■ **EXERCISE INPUT**:
--- START ---

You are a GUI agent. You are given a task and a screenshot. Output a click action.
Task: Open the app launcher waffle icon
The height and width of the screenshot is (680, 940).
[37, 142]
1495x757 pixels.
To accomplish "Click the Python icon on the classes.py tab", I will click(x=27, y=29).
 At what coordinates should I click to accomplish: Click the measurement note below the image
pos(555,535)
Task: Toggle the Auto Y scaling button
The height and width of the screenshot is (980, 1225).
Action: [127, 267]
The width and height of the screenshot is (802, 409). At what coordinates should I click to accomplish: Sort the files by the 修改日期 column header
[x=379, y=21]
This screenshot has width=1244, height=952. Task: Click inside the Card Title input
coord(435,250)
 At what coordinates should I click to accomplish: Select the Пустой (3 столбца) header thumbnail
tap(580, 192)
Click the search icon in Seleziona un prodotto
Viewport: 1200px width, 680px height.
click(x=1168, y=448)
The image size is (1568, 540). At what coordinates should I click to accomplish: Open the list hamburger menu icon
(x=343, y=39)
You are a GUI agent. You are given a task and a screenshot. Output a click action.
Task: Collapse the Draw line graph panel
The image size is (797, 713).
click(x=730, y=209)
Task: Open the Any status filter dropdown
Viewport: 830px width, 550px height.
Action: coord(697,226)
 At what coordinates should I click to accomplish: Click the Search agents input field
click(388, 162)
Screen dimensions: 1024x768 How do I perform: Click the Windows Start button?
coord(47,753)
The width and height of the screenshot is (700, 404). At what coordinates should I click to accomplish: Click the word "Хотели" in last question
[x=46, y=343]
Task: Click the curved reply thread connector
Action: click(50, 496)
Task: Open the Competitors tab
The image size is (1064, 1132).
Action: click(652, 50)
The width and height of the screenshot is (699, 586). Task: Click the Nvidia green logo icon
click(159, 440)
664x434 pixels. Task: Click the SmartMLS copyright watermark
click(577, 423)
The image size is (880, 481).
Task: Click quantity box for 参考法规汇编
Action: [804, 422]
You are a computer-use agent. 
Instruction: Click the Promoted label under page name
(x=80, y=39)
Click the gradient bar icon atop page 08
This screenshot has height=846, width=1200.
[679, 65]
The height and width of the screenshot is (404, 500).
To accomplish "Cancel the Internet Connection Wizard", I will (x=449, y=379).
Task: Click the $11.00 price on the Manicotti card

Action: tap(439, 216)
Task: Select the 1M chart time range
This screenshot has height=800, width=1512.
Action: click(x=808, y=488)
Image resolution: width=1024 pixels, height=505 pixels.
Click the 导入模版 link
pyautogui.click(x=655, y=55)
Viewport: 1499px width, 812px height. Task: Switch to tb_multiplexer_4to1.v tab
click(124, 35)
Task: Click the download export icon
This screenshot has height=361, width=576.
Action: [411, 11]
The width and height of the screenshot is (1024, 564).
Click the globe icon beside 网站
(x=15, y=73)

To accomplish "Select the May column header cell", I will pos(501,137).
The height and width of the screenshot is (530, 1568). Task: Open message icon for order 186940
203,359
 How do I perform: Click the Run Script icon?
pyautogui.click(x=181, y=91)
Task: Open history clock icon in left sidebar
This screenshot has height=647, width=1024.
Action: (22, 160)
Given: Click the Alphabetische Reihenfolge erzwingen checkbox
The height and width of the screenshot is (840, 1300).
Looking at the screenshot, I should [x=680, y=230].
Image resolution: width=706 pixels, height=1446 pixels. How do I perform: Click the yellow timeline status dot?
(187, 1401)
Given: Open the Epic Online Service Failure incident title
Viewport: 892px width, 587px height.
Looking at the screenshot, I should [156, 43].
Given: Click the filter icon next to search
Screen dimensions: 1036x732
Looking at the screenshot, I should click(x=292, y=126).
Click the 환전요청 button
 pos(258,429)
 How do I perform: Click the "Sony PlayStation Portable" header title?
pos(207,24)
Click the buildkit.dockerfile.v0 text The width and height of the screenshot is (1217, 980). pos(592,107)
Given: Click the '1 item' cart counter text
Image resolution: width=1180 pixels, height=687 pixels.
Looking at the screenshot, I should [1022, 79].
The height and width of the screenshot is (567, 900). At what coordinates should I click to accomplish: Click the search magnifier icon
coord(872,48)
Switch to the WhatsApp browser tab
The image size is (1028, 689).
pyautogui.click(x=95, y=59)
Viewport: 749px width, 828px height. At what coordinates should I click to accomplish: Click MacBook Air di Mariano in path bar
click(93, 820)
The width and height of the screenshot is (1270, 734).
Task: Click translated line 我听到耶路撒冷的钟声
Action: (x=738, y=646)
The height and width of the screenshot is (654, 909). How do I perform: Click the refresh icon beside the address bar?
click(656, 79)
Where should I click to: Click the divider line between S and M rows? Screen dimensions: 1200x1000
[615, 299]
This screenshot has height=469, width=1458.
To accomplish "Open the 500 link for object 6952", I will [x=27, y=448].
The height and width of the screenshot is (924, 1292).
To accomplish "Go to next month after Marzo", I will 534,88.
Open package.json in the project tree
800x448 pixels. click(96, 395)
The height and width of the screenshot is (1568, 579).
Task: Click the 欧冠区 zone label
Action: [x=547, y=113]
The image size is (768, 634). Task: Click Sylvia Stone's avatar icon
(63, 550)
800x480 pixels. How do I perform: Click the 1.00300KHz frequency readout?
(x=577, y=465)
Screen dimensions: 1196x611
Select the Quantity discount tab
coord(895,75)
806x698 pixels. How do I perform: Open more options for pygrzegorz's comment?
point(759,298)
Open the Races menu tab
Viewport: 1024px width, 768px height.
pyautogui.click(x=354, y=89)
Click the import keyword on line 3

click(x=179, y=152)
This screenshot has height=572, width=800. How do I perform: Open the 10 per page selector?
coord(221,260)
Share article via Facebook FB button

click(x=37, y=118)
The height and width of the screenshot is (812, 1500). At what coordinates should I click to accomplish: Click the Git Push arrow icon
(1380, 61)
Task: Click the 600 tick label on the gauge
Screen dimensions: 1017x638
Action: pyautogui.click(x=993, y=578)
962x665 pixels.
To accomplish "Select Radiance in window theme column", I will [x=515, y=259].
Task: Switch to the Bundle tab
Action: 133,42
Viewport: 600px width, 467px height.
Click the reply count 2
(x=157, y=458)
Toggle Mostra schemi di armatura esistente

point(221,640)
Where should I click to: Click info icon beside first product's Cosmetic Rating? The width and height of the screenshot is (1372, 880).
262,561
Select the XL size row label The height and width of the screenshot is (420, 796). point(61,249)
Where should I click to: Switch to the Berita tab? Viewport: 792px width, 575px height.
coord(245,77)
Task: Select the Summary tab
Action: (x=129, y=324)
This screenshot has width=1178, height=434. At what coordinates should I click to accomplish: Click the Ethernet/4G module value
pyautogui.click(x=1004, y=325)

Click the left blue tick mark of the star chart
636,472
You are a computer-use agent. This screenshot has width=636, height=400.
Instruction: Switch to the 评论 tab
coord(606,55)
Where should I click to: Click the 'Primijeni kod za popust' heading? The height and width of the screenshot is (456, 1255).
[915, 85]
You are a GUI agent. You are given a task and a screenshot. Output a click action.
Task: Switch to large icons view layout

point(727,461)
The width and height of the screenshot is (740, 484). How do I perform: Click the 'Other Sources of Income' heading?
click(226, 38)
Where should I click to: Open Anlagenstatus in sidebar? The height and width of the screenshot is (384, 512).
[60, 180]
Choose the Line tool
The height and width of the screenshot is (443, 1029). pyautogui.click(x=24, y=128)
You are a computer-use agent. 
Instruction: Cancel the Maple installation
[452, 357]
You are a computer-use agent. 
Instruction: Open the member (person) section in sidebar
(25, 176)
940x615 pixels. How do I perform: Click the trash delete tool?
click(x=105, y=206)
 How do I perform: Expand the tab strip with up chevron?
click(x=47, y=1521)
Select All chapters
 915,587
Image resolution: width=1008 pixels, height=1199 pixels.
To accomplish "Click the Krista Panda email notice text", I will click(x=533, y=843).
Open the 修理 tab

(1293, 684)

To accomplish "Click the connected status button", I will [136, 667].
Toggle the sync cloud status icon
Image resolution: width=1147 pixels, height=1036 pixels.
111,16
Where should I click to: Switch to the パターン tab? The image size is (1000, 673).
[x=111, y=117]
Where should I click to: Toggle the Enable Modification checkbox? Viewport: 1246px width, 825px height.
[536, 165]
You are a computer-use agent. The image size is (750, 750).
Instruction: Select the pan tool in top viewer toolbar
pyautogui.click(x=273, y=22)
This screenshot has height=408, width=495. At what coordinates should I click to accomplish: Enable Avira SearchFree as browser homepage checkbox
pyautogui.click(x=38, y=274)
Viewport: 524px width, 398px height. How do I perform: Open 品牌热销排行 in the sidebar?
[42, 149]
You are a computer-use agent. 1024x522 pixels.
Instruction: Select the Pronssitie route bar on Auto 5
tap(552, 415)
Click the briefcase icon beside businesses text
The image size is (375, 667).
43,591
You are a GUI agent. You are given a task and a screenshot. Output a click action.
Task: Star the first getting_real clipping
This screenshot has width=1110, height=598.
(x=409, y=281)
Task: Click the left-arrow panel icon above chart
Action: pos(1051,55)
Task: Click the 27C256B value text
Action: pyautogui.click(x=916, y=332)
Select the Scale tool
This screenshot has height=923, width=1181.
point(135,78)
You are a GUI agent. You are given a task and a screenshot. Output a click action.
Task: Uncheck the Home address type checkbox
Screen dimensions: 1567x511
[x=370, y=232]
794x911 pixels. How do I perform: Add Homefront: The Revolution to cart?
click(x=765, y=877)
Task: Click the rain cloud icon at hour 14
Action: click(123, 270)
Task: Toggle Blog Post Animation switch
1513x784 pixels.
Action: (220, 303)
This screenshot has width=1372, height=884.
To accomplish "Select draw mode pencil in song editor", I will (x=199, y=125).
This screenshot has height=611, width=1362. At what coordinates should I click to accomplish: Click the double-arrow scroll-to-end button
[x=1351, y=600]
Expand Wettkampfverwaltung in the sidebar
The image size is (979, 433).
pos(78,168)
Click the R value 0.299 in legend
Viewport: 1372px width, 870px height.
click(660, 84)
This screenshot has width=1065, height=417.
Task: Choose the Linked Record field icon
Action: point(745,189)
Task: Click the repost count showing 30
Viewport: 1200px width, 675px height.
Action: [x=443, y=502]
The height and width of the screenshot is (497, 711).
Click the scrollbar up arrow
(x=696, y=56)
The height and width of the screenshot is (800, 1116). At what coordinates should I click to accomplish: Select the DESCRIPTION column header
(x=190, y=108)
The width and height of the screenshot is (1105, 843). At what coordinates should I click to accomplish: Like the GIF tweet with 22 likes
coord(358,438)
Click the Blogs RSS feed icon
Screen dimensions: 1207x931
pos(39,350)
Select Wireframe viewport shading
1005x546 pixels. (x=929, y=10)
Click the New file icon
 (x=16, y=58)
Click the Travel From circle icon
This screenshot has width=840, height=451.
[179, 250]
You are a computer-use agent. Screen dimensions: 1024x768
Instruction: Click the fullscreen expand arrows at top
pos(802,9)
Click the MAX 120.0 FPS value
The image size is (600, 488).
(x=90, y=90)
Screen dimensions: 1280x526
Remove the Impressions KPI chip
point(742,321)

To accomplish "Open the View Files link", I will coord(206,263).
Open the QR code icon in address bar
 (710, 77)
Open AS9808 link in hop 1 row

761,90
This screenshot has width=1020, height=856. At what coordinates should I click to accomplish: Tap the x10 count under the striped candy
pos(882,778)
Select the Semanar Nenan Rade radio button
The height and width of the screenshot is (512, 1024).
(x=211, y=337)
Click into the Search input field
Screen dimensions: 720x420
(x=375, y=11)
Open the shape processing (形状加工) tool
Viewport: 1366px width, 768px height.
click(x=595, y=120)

--- END ---

■ **TASK BRIEF**: Transcribe only the trailing portion of the entries above: the line that contains "Open the QR code icon in address bar" and each line after it.

■ **RESPONSE**:
Open the QR code icon in address bar
 (710, 77)
Open AS9808 link in hop 1 row

761,90
This screenshot has width=1020, height=856. At what coordinates should I click to accomplish: Tap the x10 count under the striped candy
pos(882,778)
Select the Semanar Nenan Rade radio button
The height and width of the screenshot is (512, 1024).
(x=211, y=337)
Click into the Search input field
Screen dimensions: 720x420
(x=375, y=11)
Open the shape processing (形状加工) tool
Viewport: 1366px width, 768px height.
click(x=595, y=120)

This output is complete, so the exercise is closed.